対象テキスト:

------------------------------------------------

外国語教育からみた安保法制論議の落とし穴

木村護郎クリストフ

この表題をみて、外国語教育と安全保障って何の関係があるの?と思われたにちがいありません。でも、実は意外と深い関係があるんだ、ということを考えてみたいと思います。

周知のとおり、国会で審議が行われている安全保障関連法案をめぐって、さまざまな議論がみられます。賛成派がこれらの法案を「平和安全法制」と呼ぶのに対して、反対派は「戦争法案」と呼んでいます。そして賛成派が、反対する人たちは平和ボケしていると批判すれば、反対派は、この法案は日本を戦争に巻き込むものだと反論しています。

どちら側も本気になって論争しているのですが、これらの論戦を聞いていていると、じれったさを感じてしまいます。議論がかみ合っていないことが多いからです。議論がかみあわないことは論争ではよくあることです。でもこの件で、外国語学部に務める教員としてとりわけ歯がゆさを感じるのは、このかみあわなさが日本の言語事情、とりわけ外国語教育のあり方と関係していると思えてならないからです。

賛成派は、新しい安保法制が必要な理由として安全保障をめぐる国際情勢の変化をあげ、その際、イランや中国、ロシアなどの近年の動きを主に念頭においているとのことです(北朝鮮もあがっていますが、この国が「常識外れ」なのは新しいことではありません)。そしてこういった「脅威」に対抗するためにはアメリカとの連携を強化する、というのが基本的な発想となっています。

------------------------------------------------

生データ:
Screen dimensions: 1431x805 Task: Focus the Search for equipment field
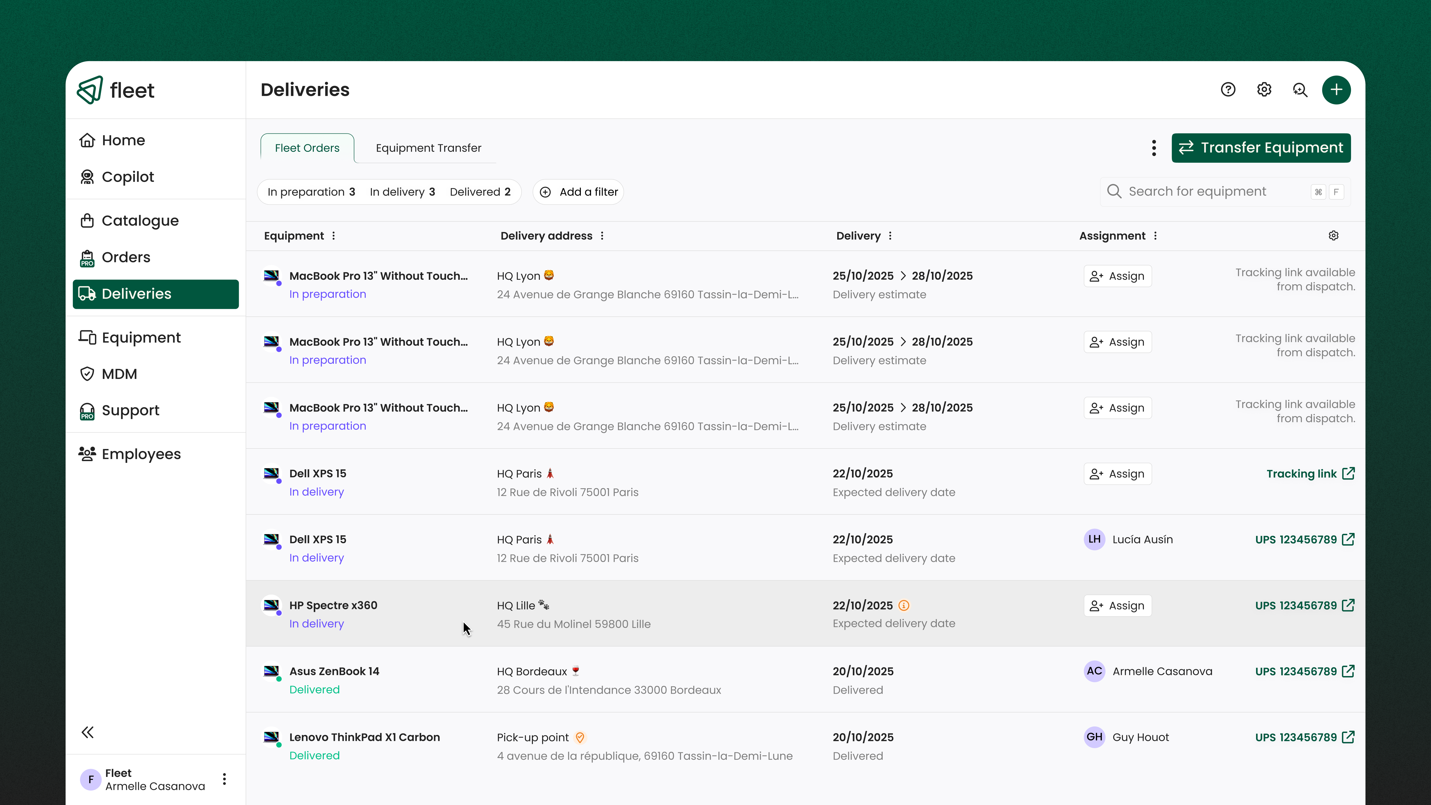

------------------------------------------------

課題: 安保法制論議についての文章には、どの国名が出てきますか。出てくる順にすべて、重複なく挙げてください。

記述解答: 日本、イラン、中国、ロシア、北朝鮮、アメリカ